Setting Limits with Empathy, Respect, and Resolve

No other person, not your pediatrician, not your friends, and definitely not your mother-in-law, can tell you what your limits should be and how you should set them (aside from physical or emotional abuse—just don’t, please). Like with day time limit setting, your sleep time limits and how you enforce them are defined by many factors that are unique to your family. You can set limits that are respectful, that you can enforce with empathy, and stick to with resolve, when you consider:

Your parenting philosophy- Whether you are on team helicopter or team free-range or somewhere in between, your parenting approach informs how you set limits and how you enforce them. If you practice attachment parenting you might set limits while staying physically close to your baby or child. If you are a free-range parent, you might be more comfortable with giving your baby more space.

Your baby or child’s developmental age– You need to understand your child’s developmental age and set realistic expectations. You wouldn’t set a limit that your three-year old must take two naps a day, because you’d be setting her up for tears and frustration. You also wouldn’t set the limit that your four-month old must go from three night feedings to sleeping 12 hours straight just because you want 8 hours of sleep.

Your baby or child’s temperament- Consider how your baby or child responds to stress, change, and new expectations.
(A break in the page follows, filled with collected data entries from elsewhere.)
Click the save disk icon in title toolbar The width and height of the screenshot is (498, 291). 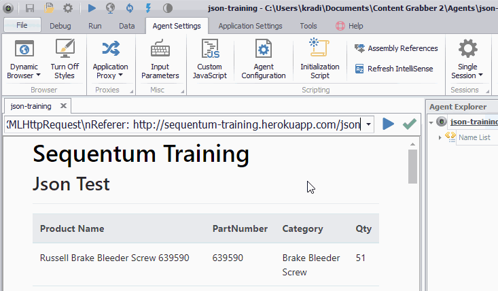point(30,8)
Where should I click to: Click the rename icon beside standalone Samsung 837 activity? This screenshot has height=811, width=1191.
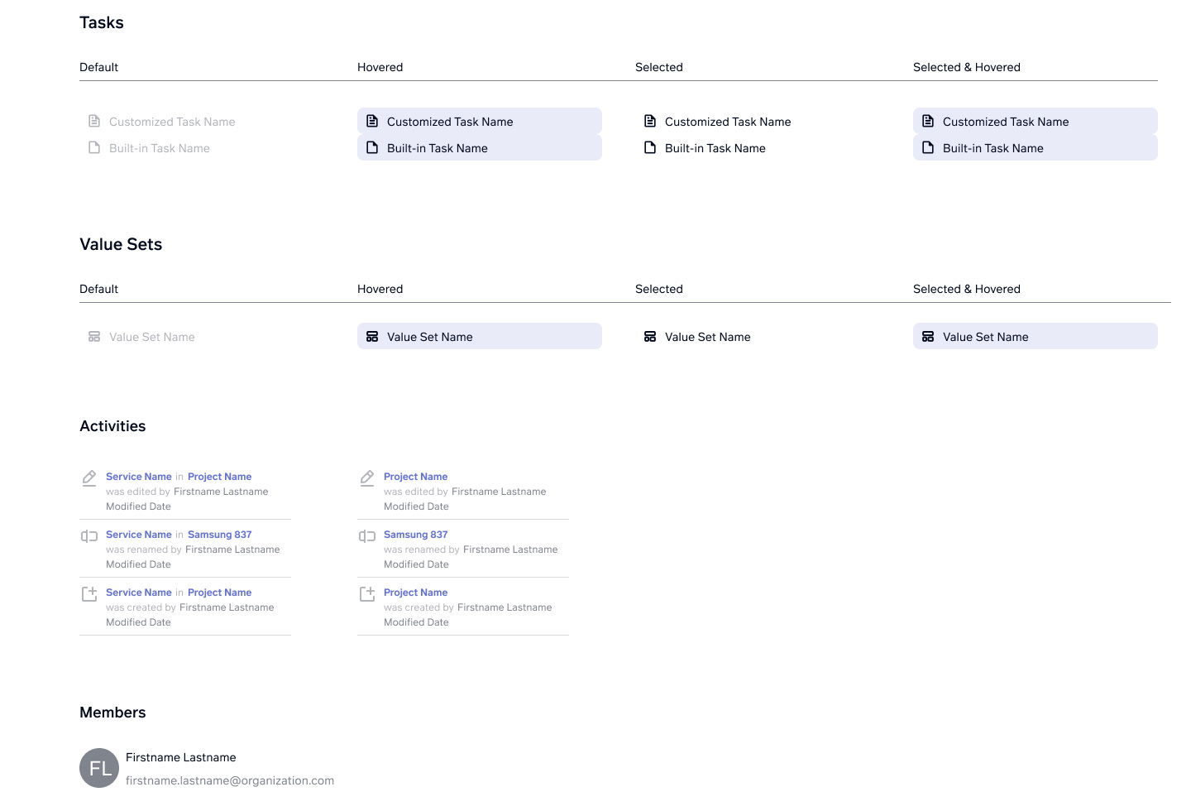tap(367, 536)
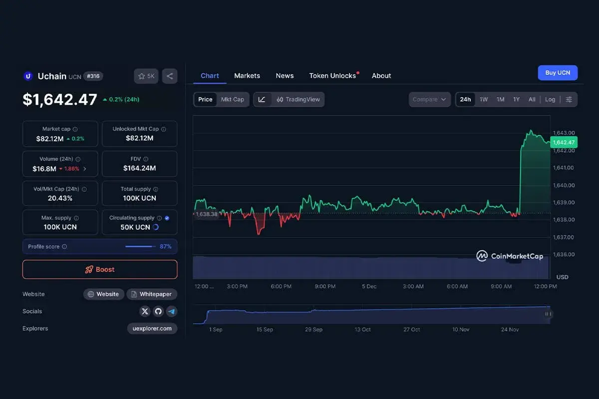Visit the uexplorer.com explorer link
This screenshot has height=399, width=599.
(152, 328)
If you have a toddler who struggles with change, you might set limits more gradually, changing the expectations slowly over time. Other children do better with change that is clean and fast.

Your family’s needs- Your baby or child doesn’t live in a vacuum. You need to balance his needs with the equally important needs of others in the family. If you have another child to care for, you might need to set limits in the fastest way possible so that you can get back to meeting the needs of your other child. If you are in the middle of a huge deadline at work, you might have more relaxed limits because it gets you the sleep you need right now.

It’s Not Manipulation. 

When you set limits, your baby or child will push back. Adjusting to new expectations involves some struggle and that struggle often comes out in some pretty big feelings. Your child isn’t “bad” and neither is your parenting. It is human nature to push back against change-whether that human is a baby, toddler, or big kid. Once you understand this, you can stop taking it personally and show up with empathy, not anger.

There is a quote I lean on often when my own children push back against my limits, and I believe it was said by Magda Gerber, founder of RIE Parenting (if you know the source, let me know):

“You can change anything you do with your child at any time, but first you have to be honest with yourself, then honest with your child, and then show them the new way.”

Have confidence in yourself to know what is right for your child. Help him learn that change is hard, but change is good (that’s Henry Rollins there). He trusts you to set limits that will meet his needs and keep him safe and healthy. Sometimes that means saying hell no (respectfully, of course) to a want in order to meet a need—the need for more sleep for him, for you, for everyone. You need to send him the message that you’ve got this, because YOU DO!